Reporting from Baghdad, Marc Santora has news of the capture of a man believed to be behind the June kidnapping, torture and killing of two U.S. soldiers. The suspect was apprehended in Yusufiya by US and Iraqi forces.

Michael Luo has an interesting look at Iraq's housing crisis, compounded by landlords eager to raise rents in the wake of the 2003 invasion and more recently by the rampant sectarian violence engulfing Baghdad and other areas. New housing units are going unbuilt due to the security situation, leaving many to reside in ramshackle encampments.

C.J. Chivers returns to the story of Dustin E. Kirby, a navy corpsman profiled earlier this year following his efforts to save a fellow soldier. Kirby himself was severely wounded on Christmas Day.

An editorial bemoans the trial and death sentence of Saddam Hussein as another missed opportunity in a war filled with them. The editorial points to the recent British raid in Basra as proof that law enforcement and justice have not improved as much as they should have since the 2003 invasion.
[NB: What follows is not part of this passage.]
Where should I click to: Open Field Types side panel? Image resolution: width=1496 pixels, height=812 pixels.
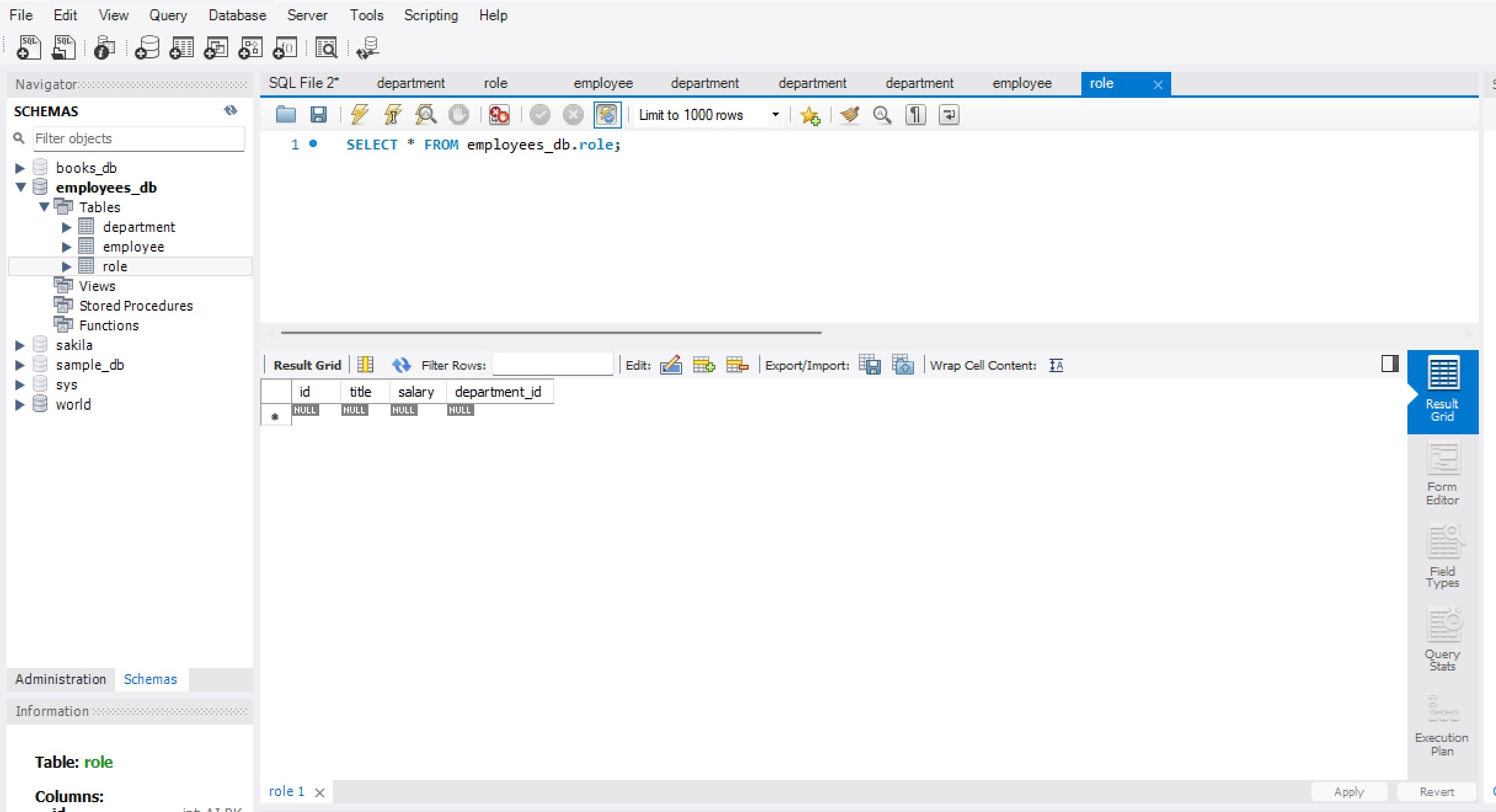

The number of U.S. military deaths this December has crept up to 100, reports Nancy Trejos. Most died in Anbar and the cause of most deaths was roadside bombs.

Joe Lieberman becomes the latest guest columnist to support a troop increase, positing a wider regional war between Iranian-led extremists and U.S.-backed moderates.

The Post runs an editorial in support of Saddam Hussein's death sentence, noting that while the trial was far from perfect, the guilty verdict was never in doubt.


Susan Page and David Jackson take a look at Bush's legislative prospects for the next two years with Iraq and lame duck status looming in the background.


Columnist Daniel Henninger writes about Spirit of America and the Business Council for Peace, two groups working to support the reconstruction of Iraq and Afghanistan, with mixed results. Many of the groups' projects have been destroyed in the fighting, particularly in Iraq.